**Exercise prompt:** Print each record below word for word.

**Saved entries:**
——

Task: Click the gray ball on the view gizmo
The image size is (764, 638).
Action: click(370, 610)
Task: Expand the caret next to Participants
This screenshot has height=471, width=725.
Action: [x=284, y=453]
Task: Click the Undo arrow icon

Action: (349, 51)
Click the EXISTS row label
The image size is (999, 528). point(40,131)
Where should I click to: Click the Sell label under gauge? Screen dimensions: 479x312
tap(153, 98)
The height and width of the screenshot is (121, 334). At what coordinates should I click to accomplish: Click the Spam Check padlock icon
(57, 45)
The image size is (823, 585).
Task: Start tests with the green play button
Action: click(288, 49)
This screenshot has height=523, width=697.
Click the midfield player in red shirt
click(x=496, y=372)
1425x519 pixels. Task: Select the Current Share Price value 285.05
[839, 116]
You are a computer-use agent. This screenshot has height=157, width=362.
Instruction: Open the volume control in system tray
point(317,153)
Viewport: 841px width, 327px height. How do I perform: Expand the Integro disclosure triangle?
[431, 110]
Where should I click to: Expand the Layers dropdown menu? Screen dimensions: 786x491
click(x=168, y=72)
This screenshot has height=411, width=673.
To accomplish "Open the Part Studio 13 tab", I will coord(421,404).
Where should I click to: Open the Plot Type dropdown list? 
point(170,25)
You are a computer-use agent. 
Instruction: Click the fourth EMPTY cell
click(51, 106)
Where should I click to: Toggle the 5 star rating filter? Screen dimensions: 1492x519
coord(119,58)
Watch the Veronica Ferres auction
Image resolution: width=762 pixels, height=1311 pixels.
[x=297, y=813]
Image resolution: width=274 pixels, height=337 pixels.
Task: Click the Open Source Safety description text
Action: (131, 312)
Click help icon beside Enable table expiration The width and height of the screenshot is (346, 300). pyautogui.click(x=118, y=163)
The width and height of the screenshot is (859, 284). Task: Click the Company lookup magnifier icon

——

**Exercise solution:**
Task: Click the gray ball on the view gizmo
The image size is (764, 638).
Action: click(370, 610)
Task: Expand the caret next to Participants
This screenshot has height=471, width=725.
Action: [x=284, y=453]
Task: Click the Undo arrow icon

Action: (349, 51)
Click the EXISTS row label
The image size is (999, 528). point(40,131)
Where should I click to: Click the Sell label under gauge? Screen dimensions: 479x312
tap(153, 98)
The height and width of the screenshot is (121, 334). At what coordinates should I click to accomplish: Click the Spam Check padlock icon
(57, 45)
The image size is (823, 585).
Task: Start tests with the green play button
Action: click(288, 49)
This screenshot has height=523, width=697.
Click the midfield player in red shirt
click(x=496, y=372)
1425x519 pixels. Task: Select the Current Share Price value 285.05
[839, 116]
You are a computer-use agent. This screenshot has height=157, width=362.
Instruction: Open the volume control in system tray
point(317,153)
Viewport: 841px width, 327px height. How do I perform: Expand the Integro disclosure triangle?
[431, 110]
Where should I click to: Expand the Layers dropdown menu? Screen dimensions: 786x491
click(x=168, y=72)
This screenshot has height=411, width=673.
To accomplish "Open the Part Studio 13 tab", I will coord(421,404).
Where should I click to: Open the Plot Type dropdown list? 
point(170,25)
You are a computer-use agent. 
Instruction: Click the fourth EMPTY cell
click(51, 106)
Where should I click to: Toggle the 5 star rating filter? Screen dimensions: 1492x519
coord(119,58)
Watch the Veronica Ferres auction
Image resolution: width=762 pixels, height=1311 pixels.
[x=297, y=813]
Image resolution: width=274 pixels, height=337 pixels.
Task: Click the Open Source Safety description text
Action: (131, 312)
Click help icon beside Enable table expiration The width and height of the screenshot is (346, 300). pyautogui.click(x=118, y=163)
The width and height of the screenshot is (859, 284). Task: Click the Company lookup magnifier icon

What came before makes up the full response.